Pour la Capitale-Nationale, le directeur, Patrick Corriveau, fait état de 10 707 signalements reçus en 2020, comparativement à 10 606 l’an passé. De ce nombre, 4190 signalements ont été retenus, comparativement à 4082 l'an passé.

Alors que les signalements ont chuté de 20,5% dans l’ensemble de la province durant le confinement (avril, mai et juin), cette situation s’est prolongée dans la région de la Capitale-Nationale.

«Du 1er avril au 30 août, les signalements en provenance des milieux scolaires ont subi une diminution de plus de 50%, ce qui représente environ 600 signalements. C’est un nombre important», indique M. Corriveau.

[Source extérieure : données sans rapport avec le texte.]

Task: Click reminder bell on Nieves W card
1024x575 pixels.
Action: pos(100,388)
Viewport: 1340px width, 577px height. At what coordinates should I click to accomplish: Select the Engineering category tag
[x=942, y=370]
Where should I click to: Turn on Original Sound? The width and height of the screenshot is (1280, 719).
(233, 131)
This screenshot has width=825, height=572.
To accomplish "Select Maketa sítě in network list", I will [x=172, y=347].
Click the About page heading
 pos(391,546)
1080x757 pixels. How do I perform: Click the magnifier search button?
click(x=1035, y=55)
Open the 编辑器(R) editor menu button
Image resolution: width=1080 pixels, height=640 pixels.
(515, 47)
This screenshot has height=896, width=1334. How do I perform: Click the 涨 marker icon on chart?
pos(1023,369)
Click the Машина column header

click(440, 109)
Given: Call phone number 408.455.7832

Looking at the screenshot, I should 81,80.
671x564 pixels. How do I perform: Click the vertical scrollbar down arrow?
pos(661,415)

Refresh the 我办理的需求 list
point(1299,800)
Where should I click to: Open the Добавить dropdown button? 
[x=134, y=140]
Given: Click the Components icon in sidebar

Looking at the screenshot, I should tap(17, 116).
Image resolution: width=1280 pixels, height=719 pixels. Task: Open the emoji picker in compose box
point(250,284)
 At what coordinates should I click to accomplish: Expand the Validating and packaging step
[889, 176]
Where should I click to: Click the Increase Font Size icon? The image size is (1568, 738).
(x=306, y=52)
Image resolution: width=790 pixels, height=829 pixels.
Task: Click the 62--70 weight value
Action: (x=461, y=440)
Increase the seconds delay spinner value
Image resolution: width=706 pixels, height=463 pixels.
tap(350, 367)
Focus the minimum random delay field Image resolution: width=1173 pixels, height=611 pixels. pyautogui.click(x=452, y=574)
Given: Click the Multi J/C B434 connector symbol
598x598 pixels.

De manière générale, la Direction de la protection de la jeunesse (DPJ) estime que cette chute de signalements a été vraisemblablement causée par la pandémie, qui a entraîné la fermeture des écoles, des garderies et des centres de loisirs. Une grande partie des signalements proviennent du milieu scolaire. 

En hausse sur la Rive-Sud

Du côté de Chaudière-Appalaches, le nombre de signalements traité subit une hausse de 11,8%, ce qui est comparable à l’ensemble de la province.

Ce sont 6128 signalements qui ont été traités cette année, comparativement à 5474 l’an passé.

Par ailleurs, les DPJ de la Capitale-Nationale et de Chaudière-Appalaches ont réussi à éliminer les listes d’attente, notamment par l’embauche de nouveaux intervenants. La baisse de signalements entraînée par les fermetures d’écoles lors du confinement y a aussi contribué.

«Nous sommes quand même inquiets de cette baisse», admet la directrice de la DPJ de Chaudière-Appalaches, Caroline Brown.

Advenant des fermetures lors d’une éventuelle deuxième vague, Mme Brown indique que la DPJ a déjà un plan d’action.

«On a tout le personnel en place pour être capables d’aller sur le terrain. On a intensifié nos interventions dans les milieux familiaux et, pour la deuxième vague, on a annoncé que ces fermetures seraient région par région et école par école, ce qui amène un plus grand filet de sécurité autour de nos jeunes», fait valoir Mme Brown.